CK figured that to set off extra sour, some extra bitter might do the trick. (PPS: we were, of course, amply provided with still water and dry bread!). So he went for another Quebec souvenir: Boutefeu Extra Amère , ( amer being French for bitter) from Microbrasserie du Lac Saint-Jean. This one collapsed a bit, as the bitterness was a strange one, coming as an afterthought, the beer oxidized to hell. All the better feared the American “ Olde Richmond Batch Eleven” – an IPA, even with a little aging, will stand up to many’s the powerful beer.
After an IPA, an IIPA, of course: “ Odyssey” from Sly Fox, and to top it, DFH 90 minutes (apparently in some weird variation, but I miss the specs in my notes). There and then, CK stayed chez Dogfish Head, opting for the rare “ Pangaea ”. Now, if there’s none such bitterness available in the Pangaea, this is adequately compensated by the outspoken spiciness, provided by the ginger.

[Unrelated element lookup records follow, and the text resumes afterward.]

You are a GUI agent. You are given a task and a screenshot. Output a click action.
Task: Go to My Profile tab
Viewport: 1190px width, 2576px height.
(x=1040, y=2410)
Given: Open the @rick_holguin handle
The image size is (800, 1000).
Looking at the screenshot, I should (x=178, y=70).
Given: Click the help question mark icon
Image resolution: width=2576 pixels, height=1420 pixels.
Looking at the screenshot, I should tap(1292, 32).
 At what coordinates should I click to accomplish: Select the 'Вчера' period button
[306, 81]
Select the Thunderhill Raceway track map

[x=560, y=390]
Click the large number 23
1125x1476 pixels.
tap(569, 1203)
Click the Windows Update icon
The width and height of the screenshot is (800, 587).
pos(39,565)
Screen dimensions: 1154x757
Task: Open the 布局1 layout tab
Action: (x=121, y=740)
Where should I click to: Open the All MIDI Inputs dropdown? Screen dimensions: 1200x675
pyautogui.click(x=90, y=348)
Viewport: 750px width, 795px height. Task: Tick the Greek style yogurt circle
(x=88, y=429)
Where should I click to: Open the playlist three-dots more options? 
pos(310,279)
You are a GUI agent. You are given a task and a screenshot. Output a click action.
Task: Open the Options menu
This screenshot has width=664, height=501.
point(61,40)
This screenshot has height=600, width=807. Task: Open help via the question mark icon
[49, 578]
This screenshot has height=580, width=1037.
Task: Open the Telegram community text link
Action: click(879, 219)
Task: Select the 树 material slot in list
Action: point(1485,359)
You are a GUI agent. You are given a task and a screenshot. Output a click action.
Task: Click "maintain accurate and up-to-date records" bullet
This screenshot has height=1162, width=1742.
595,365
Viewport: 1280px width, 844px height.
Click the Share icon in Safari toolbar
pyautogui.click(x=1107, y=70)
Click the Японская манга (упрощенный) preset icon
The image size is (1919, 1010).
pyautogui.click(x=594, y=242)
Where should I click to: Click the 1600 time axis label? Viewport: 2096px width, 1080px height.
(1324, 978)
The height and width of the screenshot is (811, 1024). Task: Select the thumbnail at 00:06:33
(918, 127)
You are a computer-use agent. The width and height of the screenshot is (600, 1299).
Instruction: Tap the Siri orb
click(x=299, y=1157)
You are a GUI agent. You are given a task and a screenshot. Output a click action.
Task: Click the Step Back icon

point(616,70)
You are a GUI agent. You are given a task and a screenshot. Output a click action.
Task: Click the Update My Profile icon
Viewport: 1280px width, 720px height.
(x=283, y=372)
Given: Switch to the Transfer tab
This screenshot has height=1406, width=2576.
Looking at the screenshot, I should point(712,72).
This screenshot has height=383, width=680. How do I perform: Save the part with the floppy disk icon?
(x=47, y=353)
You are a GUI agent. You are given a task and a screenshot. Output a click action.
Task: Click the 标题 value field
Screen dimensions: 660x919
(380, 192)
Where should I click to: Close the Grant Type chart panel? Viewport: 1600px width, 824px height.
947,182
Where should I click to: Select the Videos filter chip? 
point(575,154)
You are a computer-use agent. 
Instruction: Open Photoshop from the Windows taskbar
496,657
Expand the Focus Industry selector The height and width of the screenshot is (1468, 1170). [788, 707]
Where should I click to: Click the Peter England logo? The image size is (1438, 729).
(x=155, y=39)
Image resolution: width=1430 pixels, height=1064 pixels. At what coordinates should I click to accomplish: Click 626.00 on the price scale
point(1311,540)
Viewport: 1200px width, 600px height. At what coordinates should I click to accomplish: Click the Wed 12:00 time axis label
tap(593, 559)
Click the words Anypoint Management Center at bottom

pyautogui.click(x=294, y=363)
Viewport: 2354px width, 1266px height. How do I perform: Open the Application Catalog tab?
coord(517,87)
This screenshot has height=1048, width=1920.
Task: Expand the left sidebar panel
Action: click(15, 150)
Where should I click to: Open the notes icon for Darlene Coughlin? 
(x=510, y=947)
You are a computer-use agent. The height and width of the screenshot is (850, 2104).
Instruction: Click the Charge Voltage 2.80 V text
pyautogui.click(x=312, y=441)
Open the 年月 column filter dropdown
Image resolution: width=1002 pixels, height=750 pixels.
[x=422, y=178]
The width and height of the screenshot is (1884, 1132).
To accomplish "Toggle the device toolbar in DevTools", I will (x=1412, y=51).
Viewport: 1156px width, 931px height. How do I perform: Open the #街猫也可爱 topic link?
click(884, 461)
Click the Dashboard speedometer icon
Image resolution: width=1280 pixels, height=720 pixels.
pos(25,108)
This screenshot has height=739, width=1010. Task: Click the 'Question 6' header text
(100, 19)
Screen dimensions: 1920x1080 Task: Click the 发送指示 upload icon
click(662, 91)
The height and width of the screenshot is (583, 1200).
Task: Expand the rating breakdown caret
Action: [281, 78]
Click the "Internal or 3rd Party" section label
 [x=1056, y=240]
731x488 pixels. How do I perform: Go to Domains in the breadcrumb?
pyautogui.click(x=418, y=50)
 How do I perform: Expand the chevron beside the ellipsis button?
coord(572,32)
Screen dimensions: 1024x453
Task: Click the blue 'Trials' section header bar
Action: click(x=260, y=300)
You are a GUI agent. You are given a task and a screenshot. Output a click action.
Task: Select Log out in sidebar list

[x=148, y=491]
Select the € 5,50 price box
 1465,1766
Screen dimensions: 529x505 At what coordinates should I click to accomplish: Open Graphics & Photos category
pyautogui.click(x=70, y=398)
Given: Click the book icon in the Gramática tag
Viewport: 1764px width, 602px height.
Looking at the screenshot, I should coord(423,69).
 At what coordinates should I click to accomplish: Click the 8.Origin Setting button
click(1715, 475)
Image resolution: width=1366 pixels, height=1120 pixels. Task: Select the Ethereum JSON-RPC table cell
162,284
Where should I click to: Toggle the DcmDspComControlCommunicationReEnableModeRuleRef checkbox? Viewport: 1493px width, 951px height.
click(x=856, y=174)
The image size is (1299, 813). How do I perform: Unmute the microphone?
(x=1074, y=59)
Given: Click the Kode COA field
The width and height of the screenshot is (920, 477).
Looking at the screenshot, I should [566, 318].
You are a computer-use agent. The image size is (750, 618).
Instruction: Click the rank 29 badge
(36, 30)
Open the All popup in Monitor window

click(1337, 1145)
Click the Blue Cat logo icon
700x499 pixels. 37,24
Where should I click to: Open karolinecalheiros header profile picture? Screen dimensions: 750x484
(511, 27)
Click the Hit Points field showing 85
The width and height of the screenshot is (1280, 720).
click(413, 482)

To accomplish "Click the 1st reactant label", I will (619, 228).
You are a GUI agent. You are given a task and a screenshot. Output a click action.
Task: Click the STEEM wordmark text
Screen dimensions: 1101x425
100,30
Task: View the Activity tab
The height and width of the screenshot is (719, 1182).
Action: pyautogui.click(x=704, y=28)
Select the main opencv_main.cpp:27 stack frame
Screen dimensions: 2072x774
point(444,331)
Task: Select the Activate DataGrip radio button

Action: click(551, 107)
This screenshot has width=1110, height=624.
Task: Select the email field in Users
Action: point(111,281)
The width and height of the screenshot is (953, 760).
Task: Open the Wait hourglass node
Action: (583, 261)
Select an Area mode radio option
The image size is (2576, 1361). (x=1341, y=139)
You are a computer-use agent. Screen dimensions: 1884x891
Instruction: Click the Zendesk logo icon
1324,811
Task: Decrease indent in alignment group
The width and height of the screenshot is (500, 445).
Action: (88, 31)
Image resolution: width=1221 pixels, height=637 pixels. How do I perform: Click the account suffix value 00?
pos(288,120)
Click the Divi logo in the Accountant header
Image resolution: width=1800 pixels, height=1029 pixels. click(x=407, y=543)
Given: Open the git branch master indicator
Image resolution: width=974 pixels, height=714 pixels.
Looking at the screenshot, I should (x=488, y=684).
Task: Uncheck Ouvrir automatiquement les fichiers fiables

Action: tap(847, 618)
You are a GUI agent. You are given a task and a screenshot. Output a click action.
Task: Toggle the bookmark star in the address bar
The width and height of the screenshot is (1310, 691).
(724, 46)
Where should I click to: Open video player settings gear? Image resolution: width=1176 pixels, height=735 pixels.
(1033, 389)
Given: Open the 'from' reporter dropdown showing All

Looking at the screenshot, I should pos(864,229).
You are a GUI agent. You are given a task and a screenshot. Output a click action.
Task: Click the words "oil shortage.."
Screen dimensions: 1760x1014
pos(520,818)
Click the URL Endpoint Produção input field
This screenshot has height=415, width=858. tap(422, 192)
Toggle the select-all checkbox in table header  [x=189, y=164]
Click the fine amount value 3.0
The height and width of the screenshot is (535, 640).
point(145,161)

To round off this chapter, CK offered Firestone Walkers’ impressive 11th Anniversary Ale. By general acclaim, this truly superbly balanced beer made for the winner of the day, enjoying this honour jointly with Iron Hill’s “Kriek”. At 11% ABV, it might be hard to see anything else fit to follow after that – unless CK would have plundered his bank account for a Utopias . He didn’t need to, as there was another solution available. “ Baltic Thunder ”, a heavy porter from Victory Brewing has maybe only 8.5% ABV, but the fullness, and roasted notes of this type of beer allow for a full “reset” of the tasting buds. And after a porter, what else but a stout? “ Dragonslayer ” from Middle Ages of Syracuse. Interesting, but in this style, there’s undoubtedly better.
CK concluded this very exciting afternoon with a +/- experimental version of “ Gros Mollet ”, another product of the du Lac Saint-Jean microbrewery. Habitually at 7.8% ABV, this sample figured a full 10% ABV! (Even if we concluded there was reasonable doubt as to the claimed strength, but OK…). So – certainly not a textbook sequence – but one that worked very well. If you plan a varied tasting, you might pick up a hint or two, here, I hope.